Training deep neural networks (DNNs) is becoming increasingly more resource- and energy-intensive every year. Unfortunately, existing works primarily focus on optimizing DNN training for faster completion, often without considering the impact on energy efficiency.

In this paper, we observe that common practices to improve training performance can often lead to inefficient energy usage. More importantly, we demonstrate that there is a tradeoff between energy consumption and performance optimization. To this end, we propose an optimization framework, Zeus, to navigate this tradeoff by automatically configuring job- and GPU-level configurations of recurring DNN training jobs. Zeus uses an online exploration-exploitation approach in conjunction with just-in-time energy profiling, averting the need for expensive offline measurements, while adapting to workload changes and data drifts over time. Our evaluation shows that Zeus can improve the energy efficiency of DNN training by 18.7%-72.8% for diverse workloads.

Zeus started sometime around Fall 2020/Winter 2021 with Jimmy. At the end of Winter, when Jimmy left for his internship, we had a basic idea of a problem and one motivating plot that’d eventually drive our efforts. With the arrival of Jae-Won in Fall 2021 as a first-year student and Jimmy being back from Meta, we picked up the pace, which eventually led to its submission. Zeus is the first Treehouse project, and my first foray into energy-related anything. We had a lot to learn, but I was in capable hands of Jimmy and Jae-Won, who learned and taught me much. And we haven’t even scratched the surface!

To work on many more exciting projects like these, join SymbioticLab!

Justitia Accepted to Appear at NSDI’2022

The need for higher throughput and lower latency is driving kernel-bypass networking (KBN) in datacenters. Of the two related trends in KBN, hardware-based KBN is especially challenging because, unlike software KBN such as DPDK, it does not provide any control once a request is posted to the hardware. RDMA, which is the most prevalent form of hardware KBN in practice, is completely opaque. RDMA NICs (RNICs), whether they are using InfiniBand, RoCE, or iWARP, have fixed-function scheduling algorithms programmed in them. Like any other networking component, they also suffer from performance isolation issues when multiple applications compete for RNIC resources. Justitia is our attempt at introducing software control in hardware KBN.

Kernel-bypass networking (KBN) is becoming the new norm in modern datacenters. While hardware-based KBN offloads all dataplane tasks to specialized NICs to achieve better latency and CPU efficiency than software-based KBN, it also takes away the operator’s control over network sharing policies. Providing policy support in multi-tenant hardware KBN brings unique challenges — namely, preserving ultra-low latency and low CPU cost, finding a well-defined point of mediation, and rethinking traffic shapers. We present Justitia to address these challenges with three key design aspects: (i) Split Connection with message-level shaping, (ii) sender-based resource mediation together with receiver-side updates, and (iii) passive latency monitoring. Using a latency target as its knob, Justitia enables multi-tenancy policies such as predictable latencies and fair/weighted resource sharing. Our evaluation shows Justitia can effectively isolate latency-sensitive applications at the cost of slightly decreased utilization and ensure that throughput and bandwidth of the rest are not unfairly penalized.
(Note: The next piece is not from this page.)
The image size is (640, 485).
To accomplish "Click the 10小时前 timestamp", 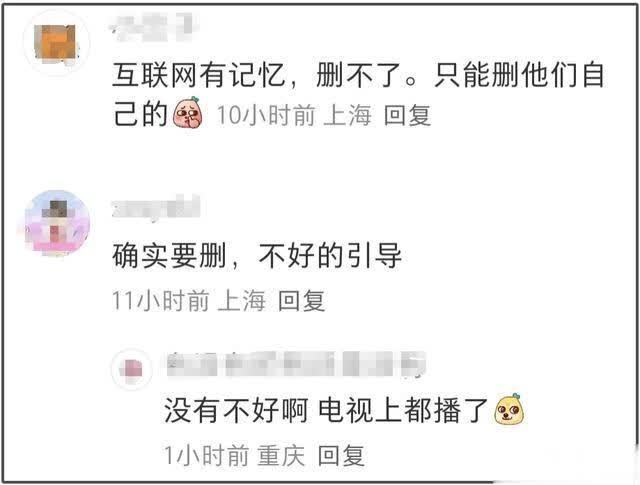I will point(266,115).
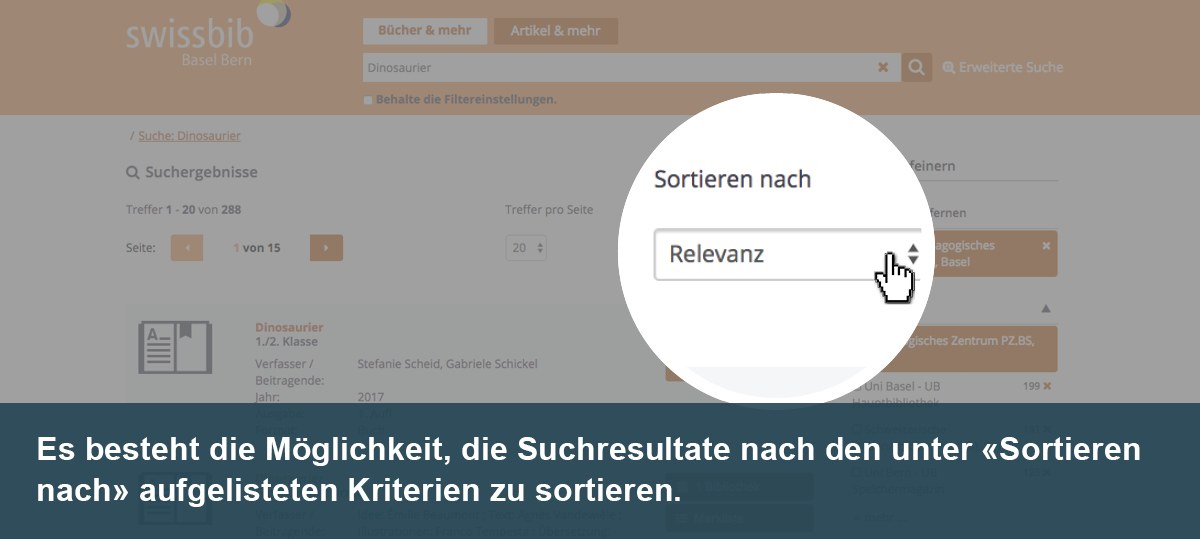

Yiwen started working on this problem when we first observed RDMA isolation issues in Infiniswap. He even wrote a short paper in KBNets 2017 based on his early findings. Yue worked on it for quite a few months before she went to Princeton for Ph.D. Brent has been helping us getting this work into shape since the beginning. It’s been a long and arduous road; every time we fixed something, new reviewers didn’t like something else. Finally, an NSDI revision allowed us to directly address the most pressing concerns. Without commenting on how much the paper has improved after all these iterations, I can say that adding revisions to NSDI has saved us, especially Yiwen, a lot more frustrations. For what it’s worth, Justitia now has the notorious distinction of my current record for accepted-after-N-submissions; it’s been so long that I’ve lost track of the exact value of N!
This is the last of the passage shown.